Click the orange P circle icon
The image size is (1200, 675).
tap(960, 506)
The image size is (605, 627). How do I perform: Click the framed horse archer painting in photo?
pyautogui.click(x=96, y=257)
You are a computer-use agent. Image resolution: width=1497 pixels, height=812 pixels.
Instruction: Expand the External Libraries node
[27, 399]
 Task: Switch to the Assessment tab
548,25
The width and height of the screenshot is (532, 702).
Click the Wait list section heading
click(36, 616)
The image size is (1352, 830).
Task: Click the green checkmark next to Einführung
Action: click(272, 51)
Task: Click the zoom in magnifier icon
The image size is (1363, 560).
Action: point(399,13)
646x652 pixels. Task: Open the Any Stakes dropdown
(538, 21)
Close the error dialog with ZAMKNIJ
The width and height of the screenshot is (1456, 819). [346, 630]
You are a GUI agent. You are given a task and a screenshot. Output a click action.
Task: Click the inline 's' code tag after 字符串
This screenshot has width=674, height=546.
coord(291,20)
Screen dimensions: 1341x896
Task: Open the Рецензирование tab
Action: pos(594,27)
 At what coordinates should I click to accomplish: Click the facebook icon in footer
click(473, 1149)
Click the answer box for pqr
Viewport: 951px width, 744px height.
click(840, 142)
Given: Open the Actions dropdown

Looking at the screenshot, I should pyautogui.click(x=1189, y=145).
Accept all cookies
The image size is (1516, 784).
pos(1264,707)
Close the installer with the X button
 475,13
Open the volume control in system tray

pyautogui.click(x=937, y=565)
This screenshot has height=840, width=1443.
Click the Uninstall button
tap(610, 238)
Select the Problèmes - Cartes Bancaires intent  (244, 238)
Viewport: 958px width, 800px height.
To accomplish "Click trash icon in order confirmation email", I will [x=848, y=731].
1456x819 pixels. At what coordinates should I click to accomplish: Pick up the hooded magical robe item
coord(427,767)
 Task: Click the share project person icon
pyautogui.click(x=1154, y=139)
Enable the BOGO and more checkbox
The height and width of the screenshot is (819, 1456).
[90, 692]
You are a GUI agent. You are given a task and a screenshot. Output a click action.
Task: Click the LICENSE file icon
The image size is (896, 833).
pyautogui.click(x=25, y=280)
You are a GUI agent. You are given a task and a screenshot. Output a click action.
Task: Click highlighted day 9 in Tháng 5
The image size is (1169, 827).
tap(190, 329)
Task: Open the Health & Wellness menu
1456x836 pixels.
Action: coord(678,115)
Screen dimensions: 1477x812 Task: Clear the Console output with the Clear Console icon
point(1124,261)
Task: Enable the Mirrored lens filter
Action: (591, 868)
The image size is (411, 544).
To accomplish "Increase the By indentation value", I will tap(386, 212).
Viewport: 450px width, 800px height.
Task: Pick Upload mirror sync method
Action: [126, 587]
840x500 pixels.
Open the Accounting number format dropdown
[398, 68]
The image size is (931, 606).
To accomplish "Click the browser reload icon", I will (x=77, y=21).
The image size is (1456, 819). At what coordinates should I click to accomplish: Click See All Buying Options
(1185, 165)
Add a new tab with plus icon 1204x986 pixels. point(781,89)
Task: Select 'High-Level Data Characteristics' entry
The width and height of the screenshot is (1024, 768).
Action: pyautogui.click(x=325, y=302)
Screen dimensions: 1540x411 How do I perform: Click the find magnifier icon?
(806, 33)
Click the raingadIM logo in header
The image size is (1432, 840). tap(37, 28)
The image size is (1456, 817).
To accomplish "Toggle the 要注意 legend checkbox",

What is required: Pull out every line of the material above that contains the word "coordinates" and copy each of those lines in full.

Complete output:
 At what coordinates should I click to accomplish: Click the facebook icon in footer
1456x819 pixels. At what coordinates should I click to accomplish: Pick up the hooded magical robe item
The image size is (1456, 819). At what coordinates should I click to accomplish: Click See All Buying Options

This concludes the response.